* Text excerpt
────────────────────

TerminateOnNaN epoch level callback #17384

abinthomasonline · 2022-12-30T09:44:15Z

epoch frequency support for TerminateOnNaN callback.

Batch level hook fails when used with distributed strategies, as logs is not of type dict (tensorflow.python.distribute.coordinator.values.RemoteValueImpl)

google-cla · 2022-12-30T09:44:18Z

Thanks for your pull request! It looks like this may be your first contribution to a Google open source project. Before we can look at your pull request, you'll need to sign a Contributor License Agreement (CLA).

View this failed invocation of the CLA check for more information.

For the most up to date status, view the checks section at the bottom of the pull request.

abinthomasonline · 2022-12-30T14:21:06Z

fixed formatting issue

rchao

Thanks for the PR! Can you add a test to make sure the newly added paths are covered and the test is passing?

hertschuh

Thanks for the Pull Request!
A couple of suggestions:

keras/callbacks.py

abinthomasonline · 2023-01-06T10:28:21Z

Thanks for the PR! Can you add a test to make sure the newly added paths are covered and the test is passing?

added tests and they are passing.

abinthomasonline · 2023-01-13T12:38:33Z

@hertschuh @rchao
anything else needed here?

rchao

Sorry for the delay! It's been a busy week. Largely looks good, just a couple quick suggestions.

keras/callbacks.py

hmc-cs-mdrissi · 2023-01-19T03:59:52Z

Looking at original issue,

Batch level hook fails when used with distributed strategies, as logs is not of type dict (tensorflow.python.distribute.coordinator.values.RemoteValueImpl)

why not use RemoveValue.get to convert removevalue to concrete one in batch hook? Why can't Parameter server/other distributed strategies not support batch level terminate on nan?

abinthomasonline · 2023-01-20T06:14:56Z

Looking at original issue,

Batch level hook fails when used with distributed strategies, as logs is not of type dict (tensorflow.python.distribute.coordinator.values.RemoteValueImpl)

why not use RemoveValue.get to convert removevalue to concrete one in batch hook? Why can't Parameter server/other distributed strategies not support batch level terminate on nan?

────────────────────

* Collected material
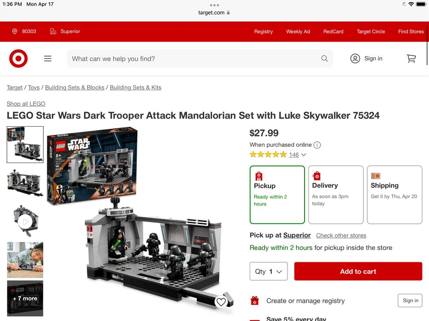Screen dimensions: 429x321
Task: Open Target Circle from top bar
Action: point(371,31)
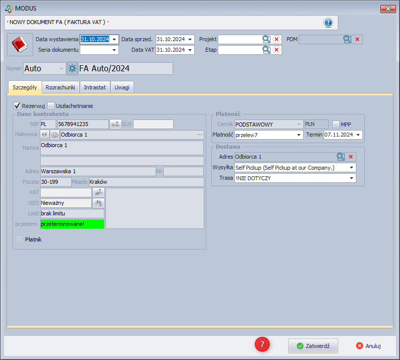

────────────────────

* Request
Write what comes next in the TerminateOnNaN pull request discussion above, beginning after its last line.

* Exercise result
I can include this as well, but calling .get() on remote value comes with sync cost and can slow down distributed training.

hmc-cs-mdrissi · 2023-01-20T07:21:45Z

Yes but that is controllable by check_freq. If you use check_freq of 1 and call .get() every batch then training will probably become slow. If you use check_freq of 100-1000 batches then it’s more likely sync effect will be minor. Exact impact will depend a lot on your model/dataset but you can adjust it to minimize performance impact.

abinthomasonline · 2023-03-04T05:43:48Z

@rchao @hertschuh
anything remaining?

gbaned · 2023-03-21T17:05:47Z

Hi @rchao / @hertschuh Can you please review this PR ? Thank you!

rchao

Largely looks good to me, just a couple suggestion on the docs. Thanks and sorry about the delay.

rchao · 2023-03-21T17:37:31Z

keras/callbacks.py


-    def __init__(self):
+    Args:


Let's be consistent with other classes and move the Args section to class doc

it is already in the class doc

keras/callbacks.py

gbaned · 2023-04-13T11:32:10Z

Hi @abinthomasonline Can you please check @rchao's comments and keep us posted ? Thank you!

abinthomasonline · 2023-04-13T13:23:59Z

@gbaned @rchao Updated.
Sorry, I missed the updates on this thread.

rchao · 2023-04-20T18:35:45Z

Update: pradeepkuppla@ is helping with some internal testing, and we'll circle back once we have more updates.

sachinprasadhs · 2023-05-26T18:03:34Z

@rchao , this is failing TAP test with below error.
Is it something actionable from user side?

third_party/py/keras/api/tests/api_compatibility_test.py", [line 293](https://cs.corp.google.com/piper///depot/google3/third_party/py/keras/api/tests/api_compatibility_test.py?l=293&ws=tap-presubmit-server/54210978&snapshot=2), in _AssertProtoDictEquals
    self.fail(
AssertionError: 1 differences found between API and golden.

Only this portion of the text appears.